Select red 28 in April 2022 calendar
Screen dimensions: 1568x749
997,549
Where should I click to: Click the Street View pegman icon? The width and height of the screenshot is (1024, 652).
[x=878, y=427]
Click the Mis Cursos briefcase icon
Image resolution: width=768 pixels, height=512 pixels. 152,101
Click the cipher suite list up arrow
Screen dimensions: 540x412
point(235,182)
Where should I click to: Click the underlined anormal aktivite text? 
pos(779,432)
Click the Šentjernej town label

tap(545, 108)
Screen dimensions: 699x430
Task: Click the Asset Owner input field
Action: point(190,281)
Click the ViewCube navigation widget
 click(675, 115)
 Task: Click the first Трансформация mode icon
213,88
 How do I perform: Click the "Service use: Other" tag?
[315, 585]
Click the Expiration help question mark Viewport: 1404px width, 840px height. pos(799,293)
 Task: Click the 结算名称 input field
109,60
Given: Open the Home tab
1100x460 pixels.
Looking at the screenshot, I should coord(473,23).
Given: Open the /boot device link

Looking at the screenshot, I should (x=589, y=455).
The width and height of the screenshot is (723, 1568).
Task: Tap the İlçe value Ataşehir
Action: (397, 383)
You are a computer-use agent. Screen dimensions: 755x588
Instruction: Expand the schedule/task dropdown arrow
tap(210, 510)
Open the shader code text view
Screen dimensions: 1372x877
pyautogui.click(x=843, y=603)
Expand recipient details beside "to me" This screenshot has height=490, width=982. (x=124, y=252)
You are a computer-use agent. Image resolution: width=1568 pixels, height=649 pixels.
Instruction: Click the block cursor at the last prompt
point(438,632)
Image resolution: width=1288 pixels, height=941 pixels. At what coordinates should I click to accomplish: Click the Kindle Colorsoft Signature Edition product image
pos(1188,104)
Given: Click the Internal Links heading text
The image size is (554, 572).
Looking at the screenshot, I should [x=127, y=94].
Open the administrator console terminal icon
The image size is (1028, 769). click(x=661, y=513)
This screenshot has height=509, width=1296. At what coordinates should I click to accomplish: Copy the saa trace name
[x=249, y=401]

===

* What to produce: Collect from the data above every line that includes "computer".

* Answer to this problem:
You are a computer-use agent. Screen dimensions: 755x588
You are a computer-use agent. Image resolution: width=1568 pixels, height=649 pixels.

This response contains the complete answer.